An IRB adjudicator who plays an influential role in a semi-judicial context must be made aware of these new realities about HIV and AIDS, and held to practice it.
Through a global interdisciplinary body of work, we know the origins of most of what makes us healthy or sick are social and structural.
The prejudice shown to A.B. by the Canadian IRB highlights the importance of having a mechanism in place within the immigration system to catch, review and reject such prejudicial and unacceptable decisions.
This example of blatant prejudice is a part of a bigger story about how the Canadian immigration system processes applications made by people with HIV infection. There are more directives governing HIV infection than any other health condition in the immigration system.
This is a consequence of the addition of mandatory HIV testing into the medical examination in 2002. The HIV testing policy has been producing avoidable inequities ever since.
The overwhelming majority of permanent residency applications are filed and decided upon outside of Canada. Immigration medical examinations take place within conditions and in contexts that the Canadian state can not adequately or be reasonably expected to monitor.
Potential immigrants who have undergone these examinations often do so multiple times because of immigration processing wait times. In interviews with me, applicants have talked about the “ontological insecurity” — the acute sense of being unable to know what comes next — that this process produced for them.

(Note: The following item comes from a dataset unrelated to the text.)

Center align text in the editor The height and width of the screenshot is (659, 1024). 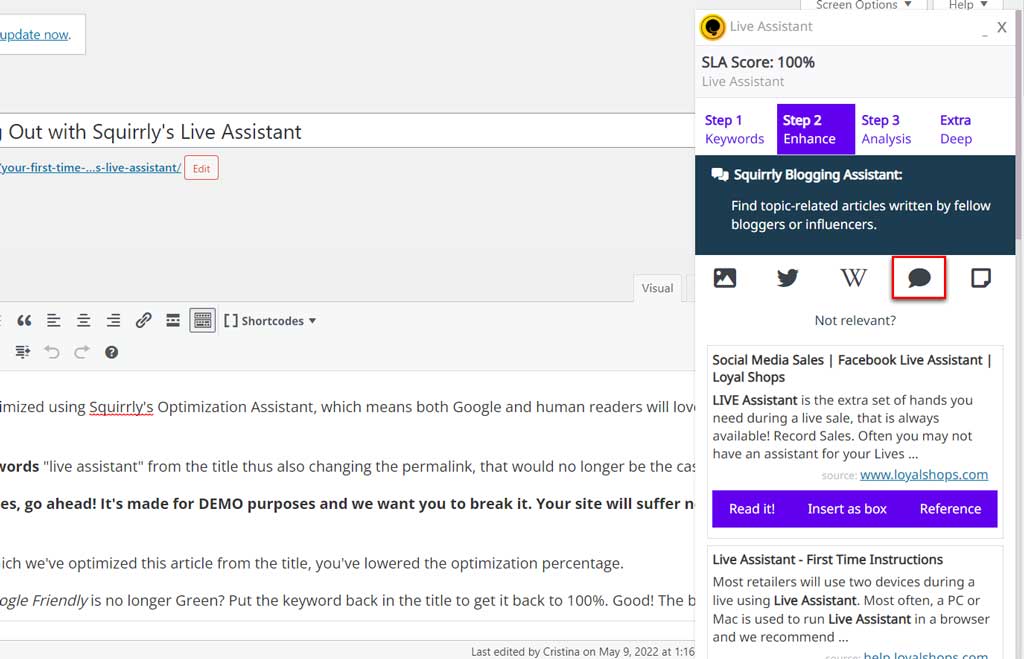(x=84, y=321)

HIV screening has produced myriad ways of intervening, monitoring and ultimately excluding people with HIV from the possibility of permanent residency more systematically than any other health condition. This prevailing focus on HIV within the immigration system is unjustified and unwarranted.
The consequences of a hyper-focus on one health condition over another has had the unintended consequence of pitting one disease against another, and of diverting attention away from conditions more generally experienced by more people.

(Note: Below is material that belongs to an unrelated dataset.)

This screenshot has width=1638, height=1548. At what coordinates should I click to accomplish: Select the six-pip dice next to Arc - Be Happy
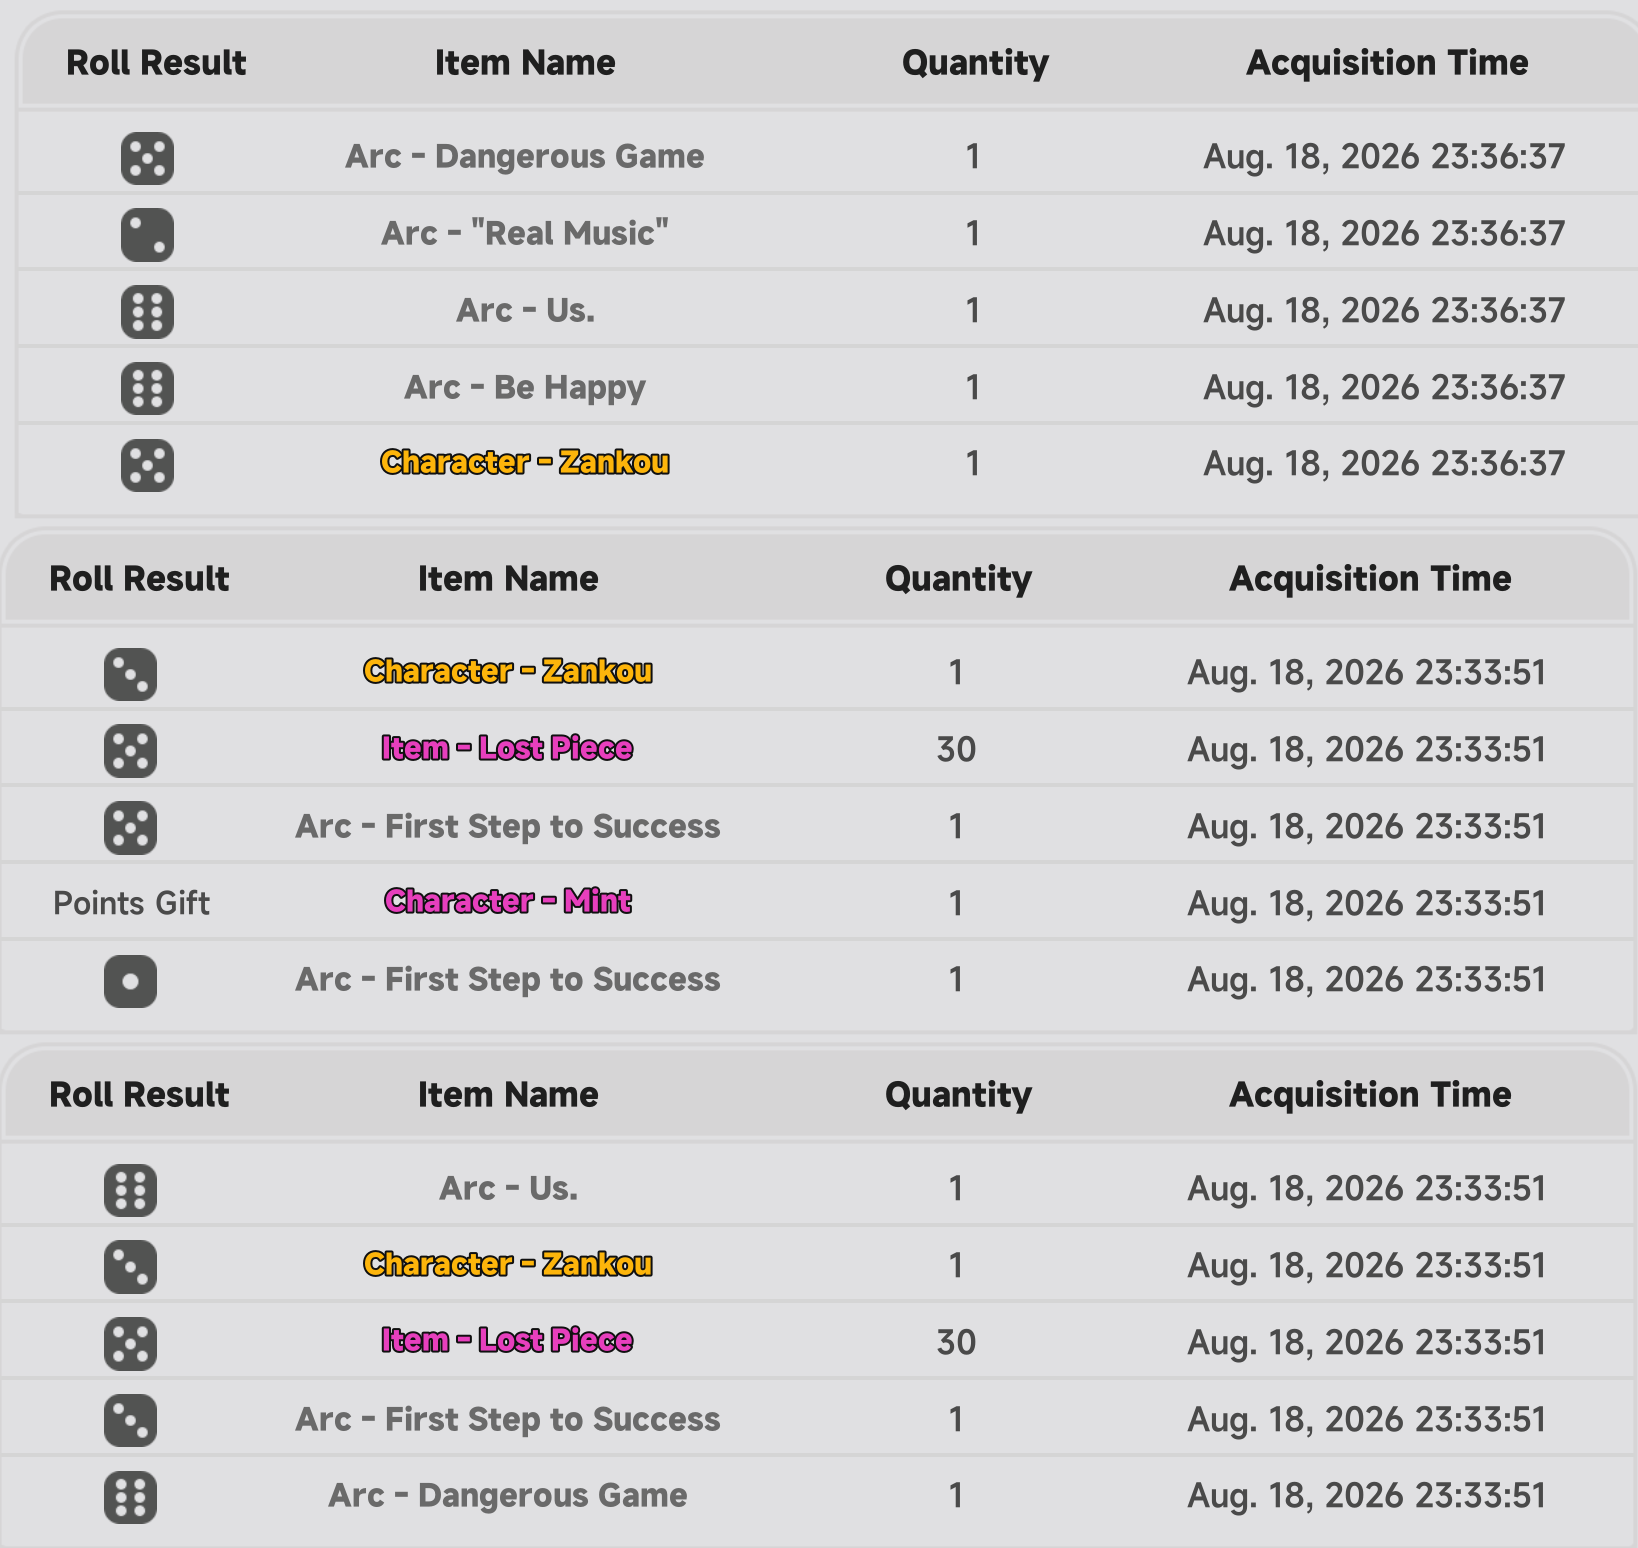coord(147,388)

This is poor population health practice. Disease-based guidelines governing the work of IRB functionaries must be avoided because they are both unnecessary and carry the risk of doing more harm than good.
The IRB’s assessment of A.B. as inadmissible — and its impact on his family — is one decision in a long time line of many others that demonstrates how medical gate keeping has been practised in Canada.

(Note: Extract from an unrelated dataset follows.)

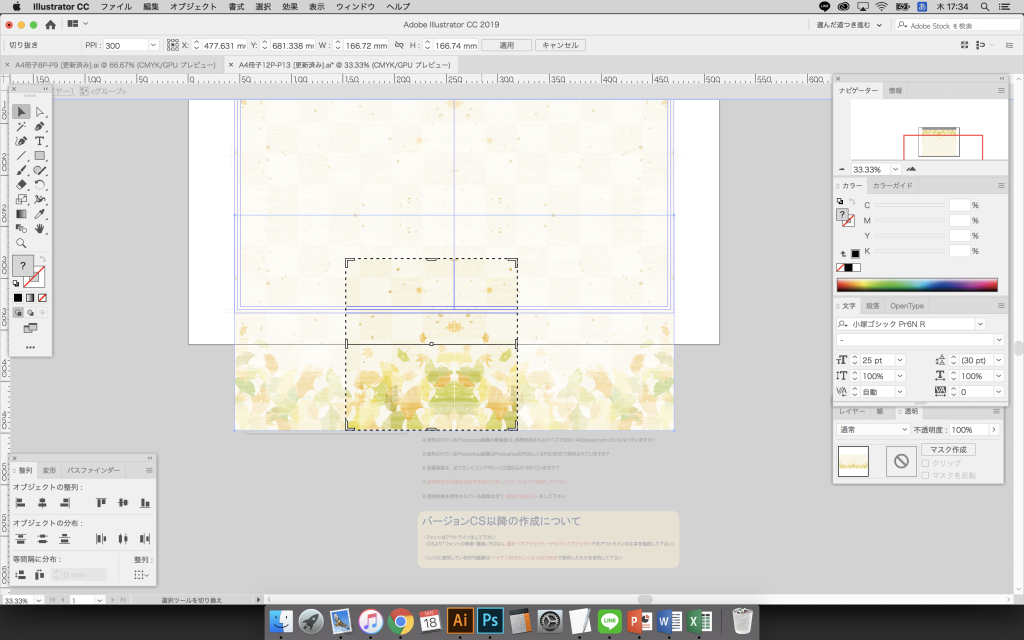Image resolution: width=1024 pixels, height=640 pixels.
Task: Pick a color from the spectrum bar
Action: (x=916, y=285)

Since before Confederation, prospective immigrants with particular forms of disease and disability were excluded on the basis of state decision-makers’ assumptions about moral standing.
Medical exclusions and the state’s hyper-scrutiny of certain people (for example: women, racialized people and individuals with epilepsy and mental illness) have existed throughout Canadian history.
Based on A.B.’s case, it’s clear that assessments of and decisions about people with disease and disability, including HIV, can be arrived at problematically by decision-makers within the Canadian immigration system.
We need to be vigilant about identifying errors and producing correctives about what goes wrong within this very large bureaucracy. We can do this by demystifying institutions and understanding the dominant forms of knowledge they produce about what is right and wrong. This will point us to specific, rather than general, places to act and intervene on societal and structural levels.
Removing medical inadmissibility from Canadian immigration legislation, and the accompanying disease-specific policies — mechanisms aimed at preventing people with disease and disability from immigrating permanently — is long overdue.
The way the state currently evaluates permanent resident applications from prospective immigrants with HIV is “much lower than the threshold that may be derived statistically.”
When Immigration, Refugees and Citizenship Minister Ahmed Hussen and his government deliver on their recent promise to do away with impediments to permanent settlement for people with disease and disability, Canada will be aligned with the majority of world countries that have either already done away with them or never had such prejudical immigration rules, policies and practices in the first place.